* _Exercise directions_
A stretch of the entries below is to be set down exactly, running from the line with "Where should I click to: Open" through the line with "Viewport: 664px width, 367px", both included, and no other line.

Records from a dataset

BEGIN

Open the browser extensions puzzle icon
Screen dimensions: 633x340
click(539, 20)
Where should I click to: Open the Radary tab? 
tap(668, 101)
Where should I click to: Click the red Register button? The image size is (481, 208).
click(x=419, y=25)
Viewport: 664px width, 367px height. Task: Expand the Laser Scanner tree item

END
BEGIN

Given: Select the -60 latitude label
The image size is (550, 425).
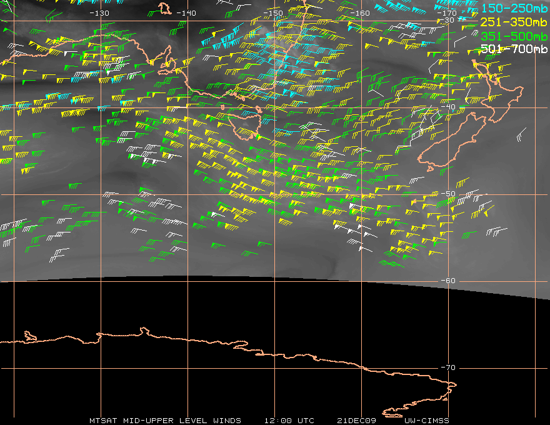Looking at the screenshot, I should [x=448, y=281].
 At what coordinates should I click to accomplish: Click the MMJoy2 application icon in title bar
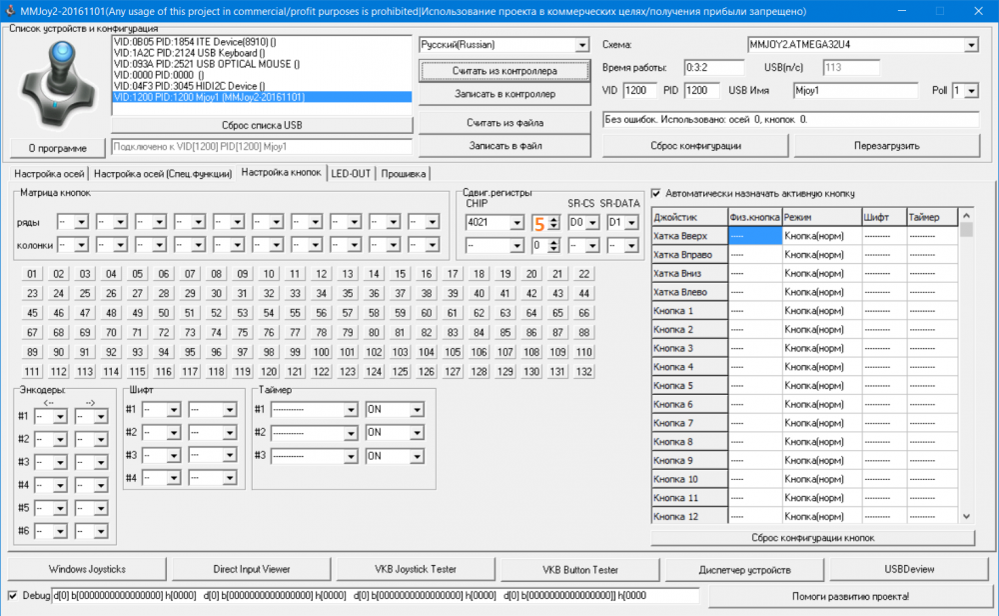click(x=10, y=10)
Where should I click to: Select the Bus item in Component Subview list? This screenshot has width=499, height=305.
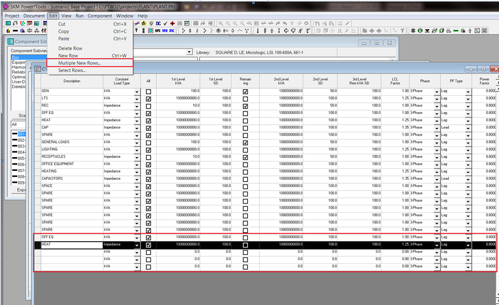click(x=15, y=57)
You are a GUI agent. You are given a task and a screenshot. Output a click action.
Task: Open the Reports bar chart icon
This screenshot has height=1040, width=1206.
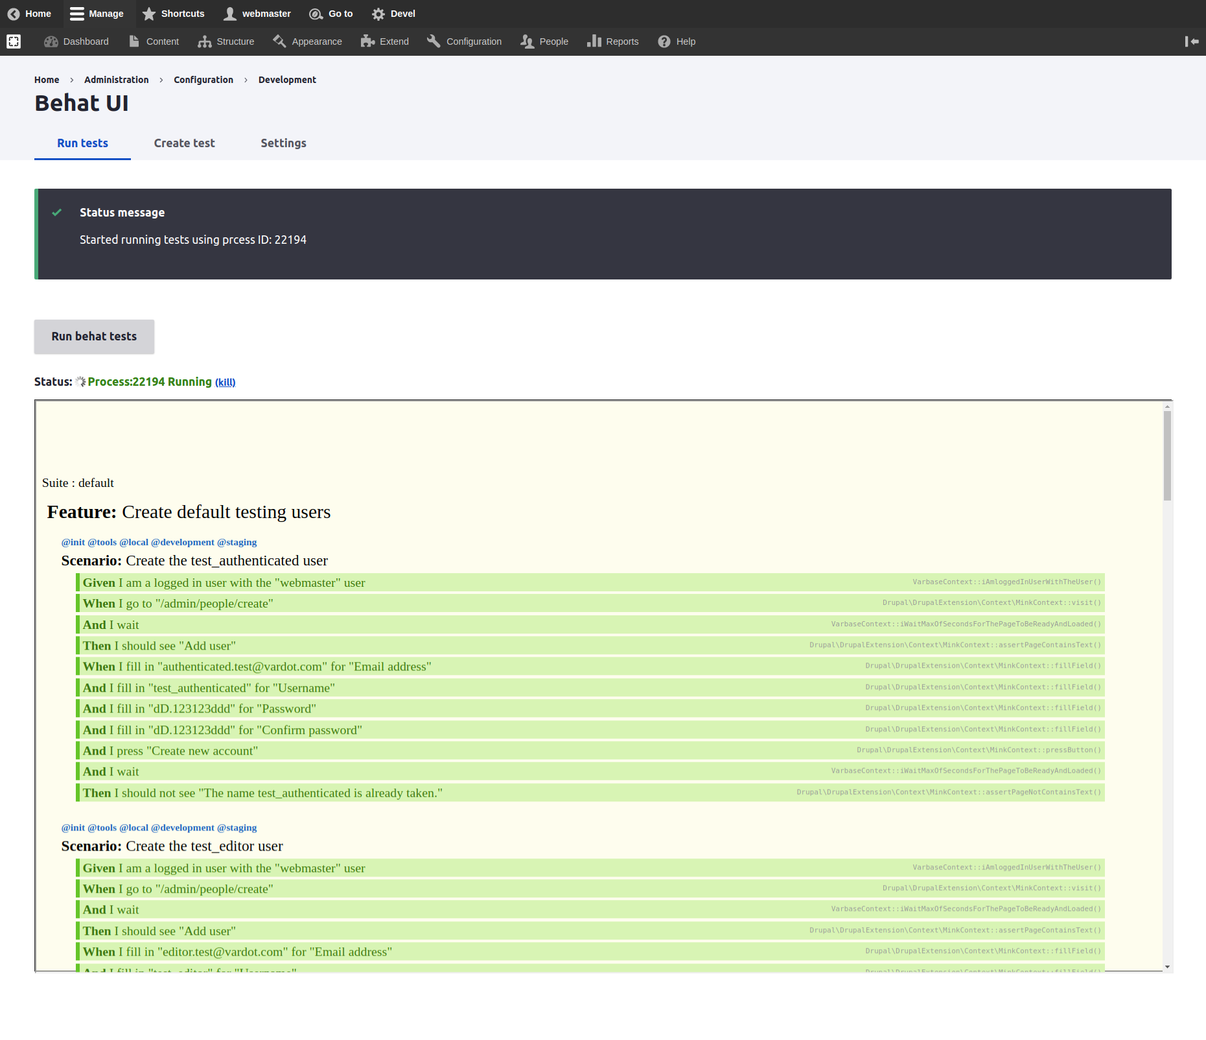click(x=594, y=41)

END
BEGIN

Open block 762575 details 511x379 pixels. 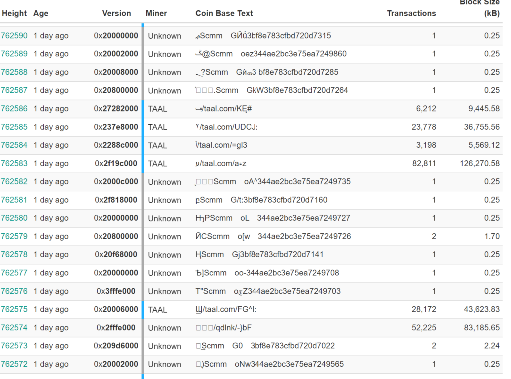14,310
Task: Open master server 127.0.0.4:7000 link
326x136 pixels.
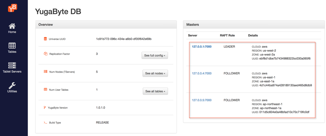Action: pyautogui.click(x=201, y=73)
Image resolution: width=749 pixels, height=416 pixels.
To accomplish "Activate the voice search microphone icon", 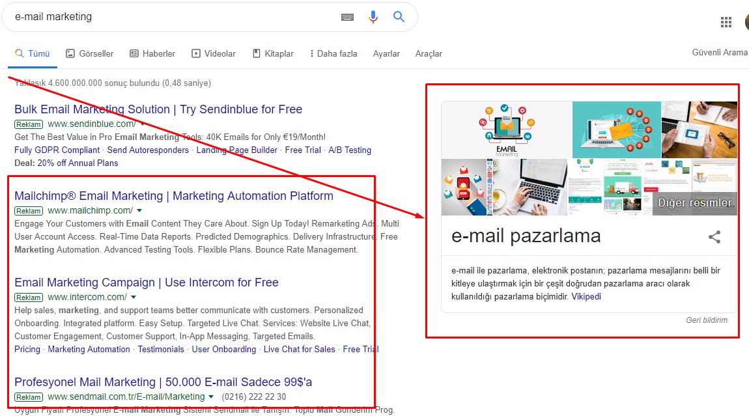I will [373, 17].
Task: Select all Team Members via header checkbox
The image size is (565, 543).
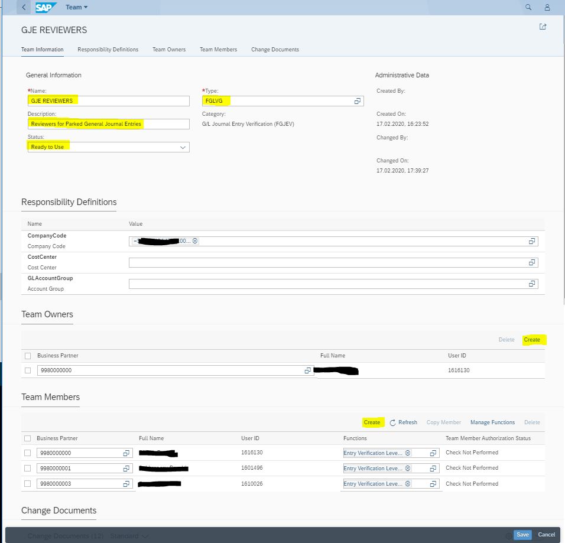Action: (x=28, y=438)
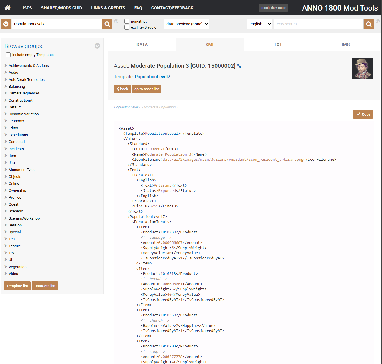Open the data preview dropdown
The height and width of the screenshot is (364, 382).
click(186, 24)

END

* _Response to the task_
Where should I click to: Open the Radary tab? 
tap(668, 101)
Where should I click to: Click the red Register button? The image size is (481, 208).
click(x=419, y=25)
Viewport: 664px width, 367px height. Task: Expand the Laser Scanner tree item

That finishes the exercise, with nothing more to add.